Gli Ermellini, per contro, capovolgendo la vigente linea ermeneutica – oramai divenuta senso comune tra gli operatori del settore – hanno riconosciuto dignità risarcitoria anche alle lesioni le quali siano accertate non strumentalmente, ma obbiettivamente da parte di un medico legale, in ossequio al convincimento cui il medesimo pervenga in scienza e coscienza e in applicazione delle leges artis .

Che la Corte abbia inteso fare riferimento anche alle menomazioni di carattere permanente è indubitabile laddove la pronuncia de quo esplicitamente richiama sia il comma 3 ter che il comma 3 quater affermando in maniera perentoria e inequivocabile che entrambe le norme esplicano (senza differenze sostanziali tra loro) i criteri scientifici di accertamento e valutazione del danno biologico tipici della medicina legale (ossia il visivo-clinico-strumentale, non gerarchicamente ordinati tra loro, né unitariamente intesi, ma da utilizzarsi secondo le leges artis) “siccome conducenti ad una ‘obiettività’ dell’accertamento stesso, che riguardi sia le lesioni, che i relativi postumi (se esistenti)”.

In particolare,annota Infortunistica Consulting, i giudici di legittimità hanno così statuito: “Sicché, appare evidente l’errore in diritto (sub specie di vizio di sussunzione) commesso da giudice di appello, il quale – pur dichiaratamente discostandosi dalla motivazione del primo giudice, che aveva ritenuto inattendibile il referto ospedaliero (e, dunque, prescindendo da tale valutazione) – ha escluso la risarcibilità del danno biologico temporaneo (quale unica pretesa azionata dall’attrice)”.

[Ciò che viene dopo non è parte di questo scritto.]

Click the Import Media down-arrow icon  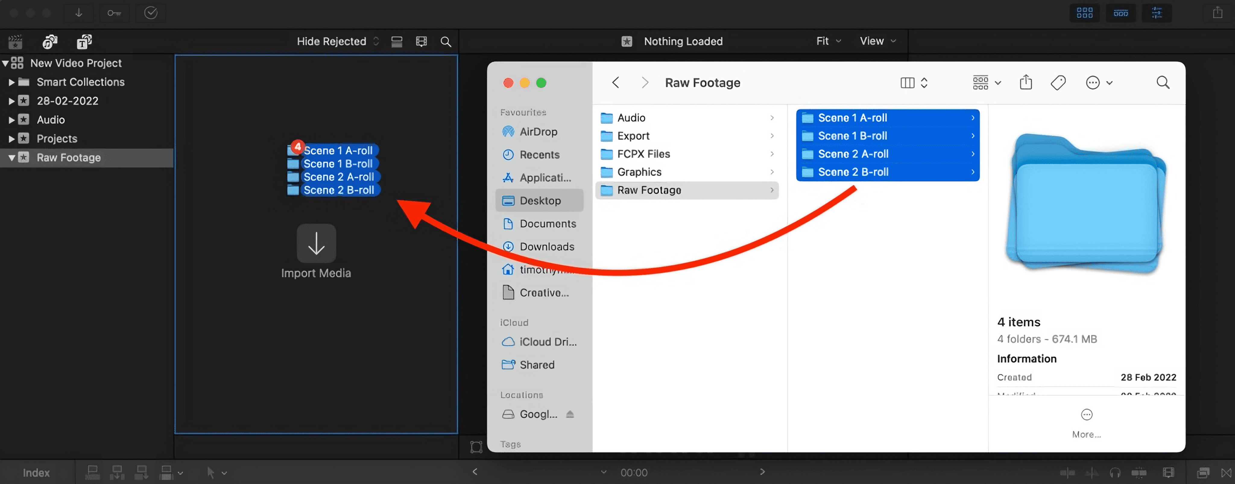coord(316,243)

L’aspetto, quindi, più rilevante di tale arresto può essere sintetizzato nella restituzione alla medicina legale del ruolo di sua esclusiva competenza nell’accertamento delle lesioni che un legislatore superficiale (e spesso prono a interessi ultronei rispetto a quelli dei comuni cittadini) aveva inopinatamente sottratto agli esponenti della classe medica.

Va, peraltro, evidenziato come già la giurisprudenza di merito più attenta avesse avuto modo negli ultimi tempi – come di seguito si illustrerà – di esercitare il proprio ruolo in subjecta materia in conformità ai dettati e agli orientamenti della sentenza in commento.

Infortunistica Consulting:

Del resto, come fin da subito notato dalla dottrina più attenta, i due fatidici commi di cui sopra costituiscono una sorta di monstrum, un ‘golem’ normativo disomogeneo e auto-contraddittorio, che pretenderebbe di introdurre, surrettiziamente, nel nostro ordinamento una sorta di franchigia ex lege mirante ad abolire tout court il risarcimento dei c.d. ‘colpi di frusta’.

Sul punto avevano già preso posizione le più importanti associazioni di medicina-legale e dell’avvocatura evidenziando tutte le tare di un meccanismo che non può funzionare nel senso e nel modo auspicato dalle compagnie di assicurazione anche perché si regge sulla pretesa di vincolare il medico-legale impedendogli, di fatto, di agire secondo i criteri, i saperi e le competenze che gli appartengono.